>> START Text provided

Of course, this is exactly how an impossibly rich, ostensibly environmentalist vegan hippie would conceive of resistance!

What will he think of next?

Cameron has already reconfigured the New Zealand economy to manifest his vision of a planet populated by forest people, sea people and fire people (with a sneak preview of wind people). I've played enough Zelda to know that either desert people or snow people are up next.

I can't wait to see the next film deal with this in a racially sensitive and emotionally nuanced way. Unfortunately, the one that just came out has nowhere near enough good stuff to justify its interminable runtime.

>> END Text provided
>> START Data block

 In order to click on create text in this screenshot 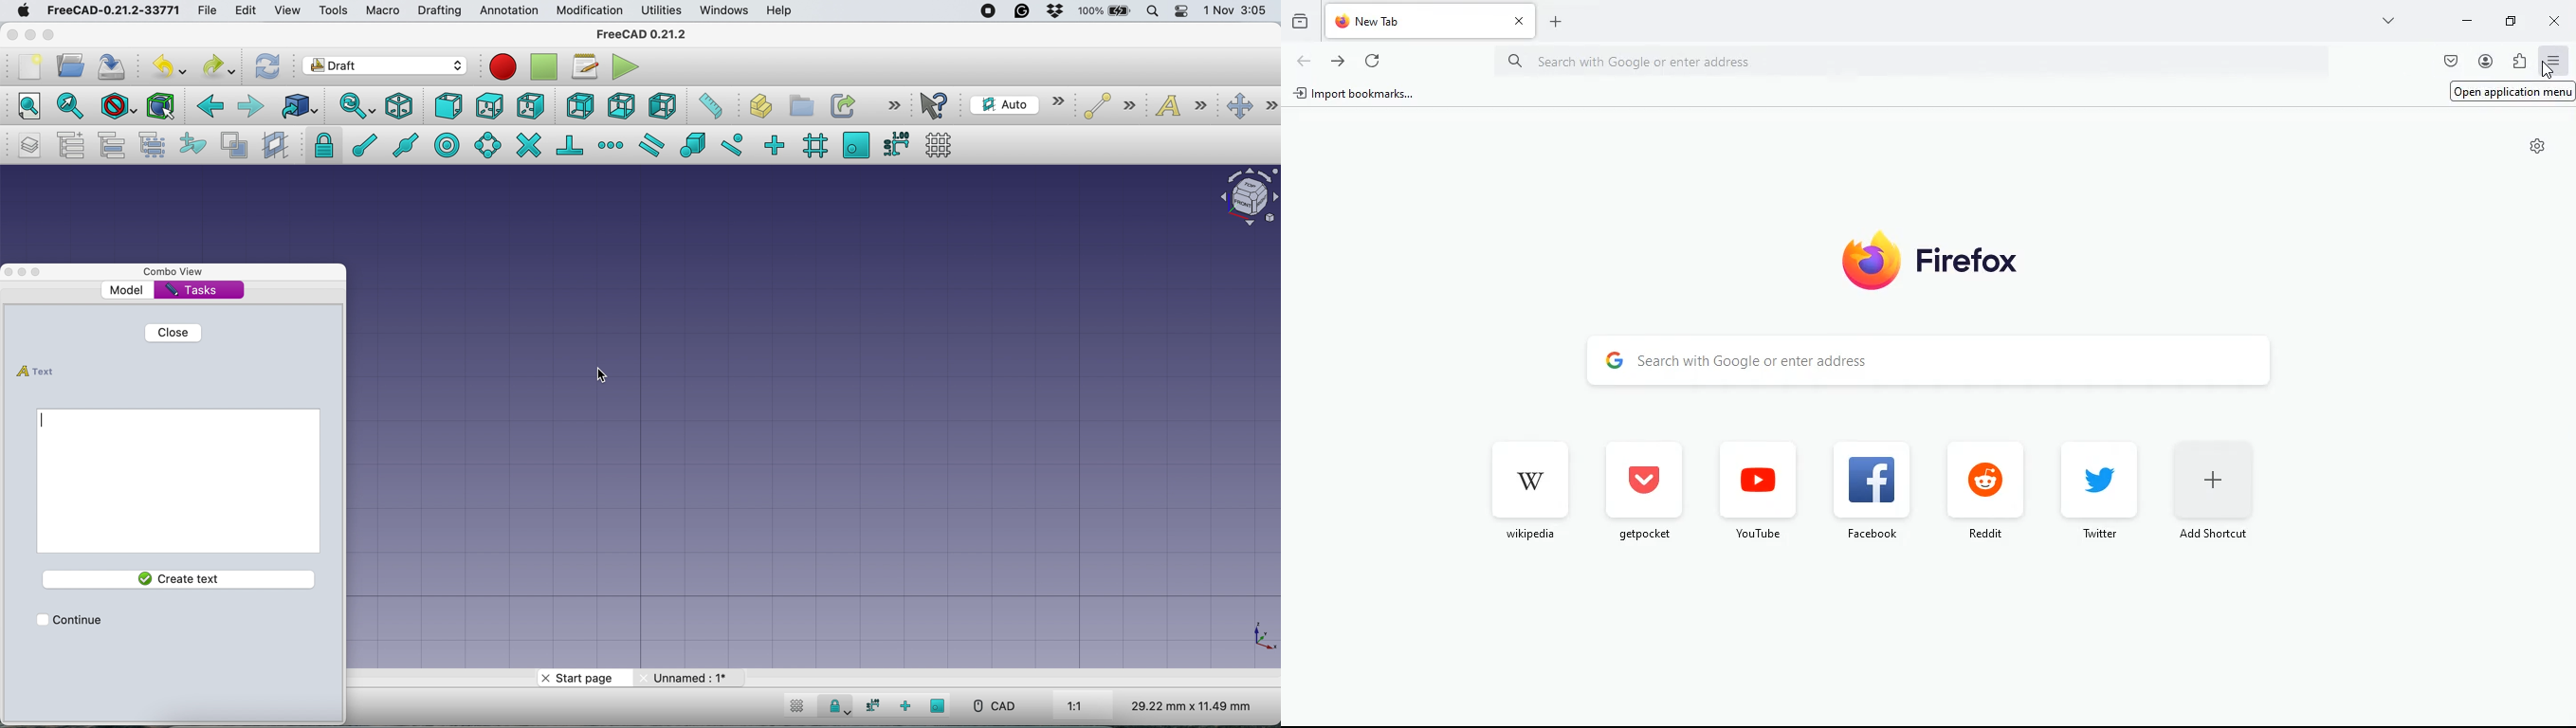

>> END Data block

» Aim A: From the text about Cameron, print the passage between "Of course, this" and "are up next.", inclusive.
» Aim B: In the text about Cameron, which video game does the writer say they have played enough of?
» Aim C: List every kind of "people" named in the text about Cameron, including the ones the writer expects next.

» Expected answer A:
Of course, this is exactly how an impossibly rich, ostensibly environmentalist vegan hippie would conceive of resistance!

What will he think of next?

Cameron has already reconfigured the New Zealand economy to manifest his vision of a planet populated by forest people, sea people and fire people (with a sneak preview of wind people). I've played enough Zelda to know that either desert people or snow people are up next.

» Expected answer B: Zelda

» Expected answer C: forest people, sea people, fire people, wind people, desert people, snow people